* [Page excerpt]
In his book, Art and Experience, Dewey stressed the social and somatic side of art, while advocating the re-integration of art and everyday life. Further, he criticised elitistic and puritanistic attitudes towards art, defending popular art in the process. We will discover that Shusterman travels along the same road; he gives Dewey's arguments a cool and hip twist.

As I hinted at, Shusterman puts forth a spirited defence of rap-music. Rap ain´t no crap, he says. After all the man used to be a rap-critic. He argues that rap has a lot of the characteristics of "serious" post-modern art. It is made out of bits and pieces of older music in the best post-modern tradition from the avant-garde composer John Cage. The post-modern bit is, of course, the repudiation of originality as an all-important value. Furthermore, like popular culture in general, rap retains vestiges of pre-modern art: it is communal, emotional, and body-oriented like folk music tends to be — it can liberate our bodies. So Shusterman is blowing a fanfare for the common man and his "corpo-reality" (the last expression is of my own coinage). The veneration of the fine arts is class based; a part of the elite's attempt to distance itself from "the masses". The elite look down upon popular culture and commerces with art in an intellectualist fashion. In elite thought, telating to art in an emotional and somatic way is not really aesthetic.

* [Problem 1] Return the part of the Shusterman passage that opens with the words "In his book, Art" and closes with "and hip twist.", copied word for word.
* [Problem 2] In the records, retype the part that opens with the line containing "The width and height of the screenshot is (1456, 821)." and closes with the line containing "coord(599,265)", both of those lines included.

* [Dataset excerpts]
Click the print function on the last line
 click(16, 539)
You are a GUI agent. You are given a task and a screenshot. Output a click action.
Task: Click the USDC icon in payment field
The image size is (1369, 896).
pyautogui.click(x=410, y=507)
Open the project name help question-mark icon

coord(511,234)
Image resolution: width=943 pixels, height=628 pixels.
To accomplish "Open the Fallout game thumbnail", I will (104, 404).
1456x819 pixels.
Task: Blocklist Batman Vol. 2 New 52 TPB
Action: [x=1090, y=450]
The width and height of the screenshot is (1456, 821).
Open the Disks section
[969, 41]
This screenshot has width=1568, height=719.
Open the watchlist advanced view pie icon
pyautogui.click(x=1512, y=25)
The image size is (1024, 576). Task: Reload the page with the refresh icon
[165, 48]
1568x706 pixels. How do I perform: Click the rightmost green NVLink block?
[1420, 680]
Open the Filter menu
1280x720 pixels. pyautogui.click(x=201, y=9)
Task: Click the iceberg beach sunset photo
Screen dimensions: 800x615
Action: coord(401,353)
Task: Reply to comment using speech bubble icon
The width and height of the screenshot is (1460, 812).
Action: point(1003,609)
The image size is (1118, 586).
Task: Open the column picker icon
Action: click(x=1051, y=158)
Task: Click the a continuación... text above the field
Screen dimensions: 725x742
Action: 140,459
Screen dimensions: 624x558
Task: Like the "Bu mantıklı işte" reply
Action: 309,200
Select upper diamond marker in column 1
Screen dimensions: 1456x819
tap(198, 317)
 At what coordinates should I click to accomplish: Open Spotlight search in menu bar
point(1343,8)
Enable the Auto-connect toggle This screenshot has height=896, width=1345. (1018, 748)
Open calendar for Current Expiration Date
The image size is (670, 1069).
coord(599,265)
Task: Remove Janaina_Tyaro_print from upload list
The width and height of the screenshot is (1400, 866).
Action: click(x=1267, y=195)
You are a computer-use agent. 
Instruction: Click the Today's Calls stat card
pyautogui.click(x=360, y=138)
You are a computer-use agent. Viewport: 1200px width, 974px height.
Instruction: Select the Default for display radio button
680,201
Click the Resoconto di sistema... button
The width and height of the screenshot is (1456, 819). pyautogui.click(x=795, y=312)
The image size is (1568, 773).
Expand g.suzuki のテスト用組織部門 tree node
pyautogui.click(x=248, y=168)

* [Worked solution 1]
In his book, Art and Experience, Dewey stressed the social and somatic side of art, while advocating the re-integration of art and everyday life. Further, he criticised elitistic and puritanistic attitudes towards art, defending popular art in the process. We will discover that Shusterman travels along the same road; he gives Dewey's arguments a cool and hip twist.

* [Worked solution 2]
The width and height of the screenshot is (1456, 821).
Open the Disks section
[969, 41]
This screenshot has width=1568, height=719.
Open the watchlist advanced view pie icon
pyautogui.click(x=1512, y=25)
The image size is (1024, 576). Task: Reload the page with the refresh icon
[165, 48]
1568x706 pixels. How do I perform: Click the rightmost green NVLink block?
[1420, 680]
Open the Filter menu
1280x720 pixels. pyautogui.click(x=201, y=9)
Task: Click the iceberg beach sunset photo
Screen dimensions: 800x615
Action: coord(401,353)
Task: Reply to comment using speech bubble icon
The width and height of the screenshot is (1460, 812).
Action: point(1003,609)
The image size is (1118, 586).
Task: Open the column picker icon
Action: click(x=1051, y=158)
Task: Click the a continuación... text above the field
Screen dimensions: 725x742
Action: 140,459
Screen dimensions: 624x558
Task: Like the "Bu mantıklı işte" reply
Action: 309,200
Select upper diamond marker in column 1
Screen dimensions: 1456x819
tap(198, 317)
 At what coordinates should I click to accomplish: Open Spotlight search in menu bar
point(1343,8)
Enable the Auto-connect toggle This screenshot has height=896, width=1345. (1018, 748)
Open calendar for Current Expiration Date
The image size is (670, 1069).
coord(599,265)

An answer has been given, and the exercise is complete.